UNICEF’s request comes during the start of the new school year in Afghanistan which still does not accommodate girls above sixth grade. Without this consideration, the agency estimates an additional 400,000 girls have been prevented from learning, which tallies up to 2.2 million in total.

Aside from Afghanistan being one of the 31 countries that forbids women secondary and higher education, it is the only one that allows this restriction to be used as a means of justifying an extremist interpretation of Sharia or Islamic law.

“For over three years, the rights of girls in Afghanistan have been infringed upon,” said Catherine Russell, Executive Director of UNICEF. “Not only should these girls be allowed to return to school, they must be allowed to return to school right now. As capable and bright as these young girls currently are, if they are forced to continue being denied an education, the consequences will persist for generations to come.” 

She argues that hindering the education of girls is someone trying to set a paramount long-term damage for over a hundred’s of thousands if not millions of Afghan girls. She further stated that in the absence of education and continuation of the ban until 2030, “more than four million girls would have lost the ability beyond primary school education.” In the aggregate, she further implied would be utterly abysmal.   
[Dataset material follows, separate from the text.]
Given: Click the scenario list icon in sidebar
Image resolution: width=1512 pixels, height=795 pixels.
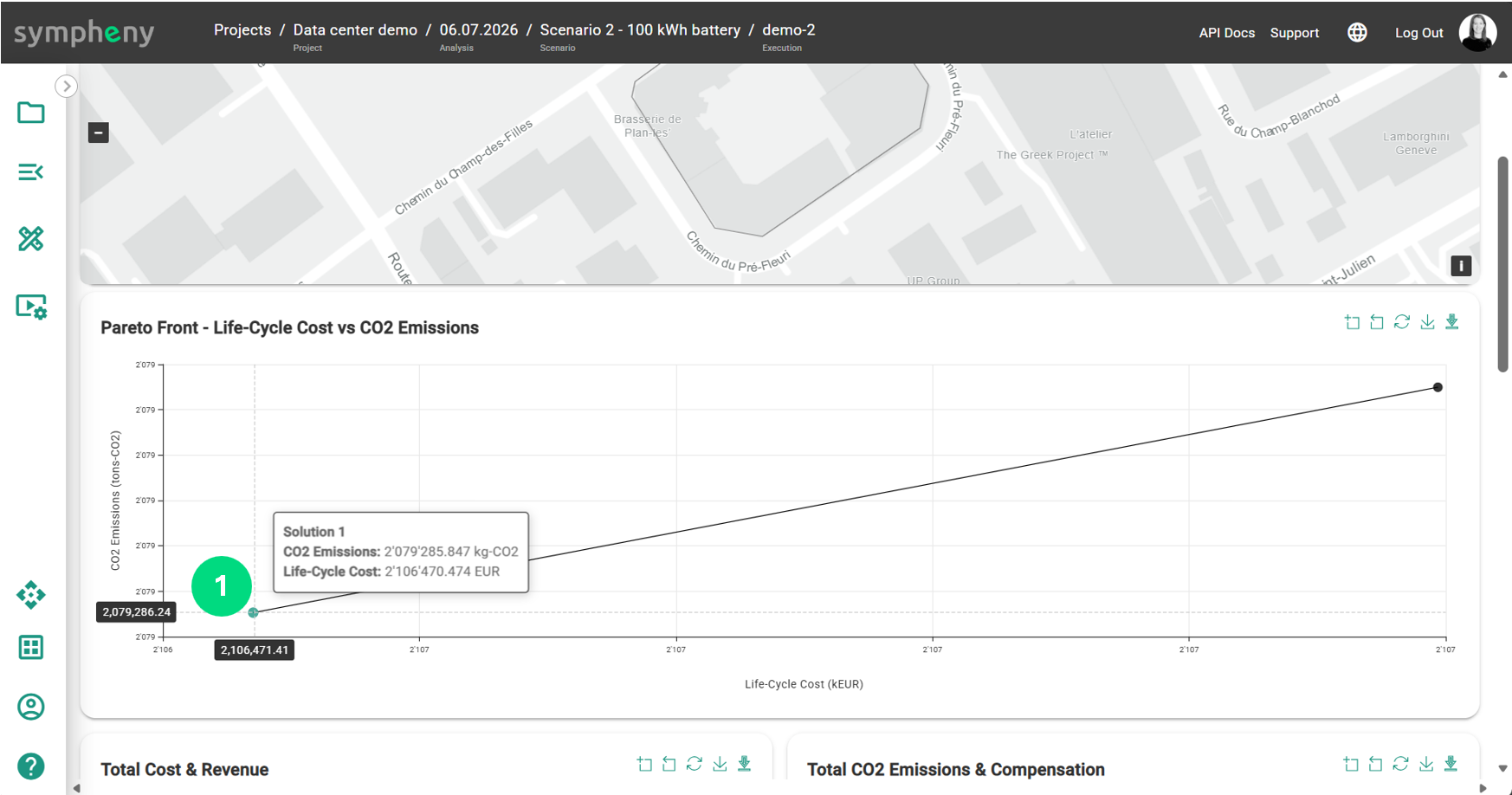Looking at the screenshot, I should pyautogui.click(x=31, y=172).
Russell also expressed concern about the increase in the skilled female physician and midwife shortage. These healthcare workers have the greatest responsibility for attending women and girls leading to an extra projected maternal mortality of 1600 and 3500 infant deaths. “These aren’t just figures they depict destroyed lives and families,” she stated. 

Earlier this year, the Taliban government of Afghanistan did not attend a global gathering in Pakistan where the Nobel Prize winner Malala Yousafzai criticized the Afghan approach towards the rights of women and girls as gender-based apartheid.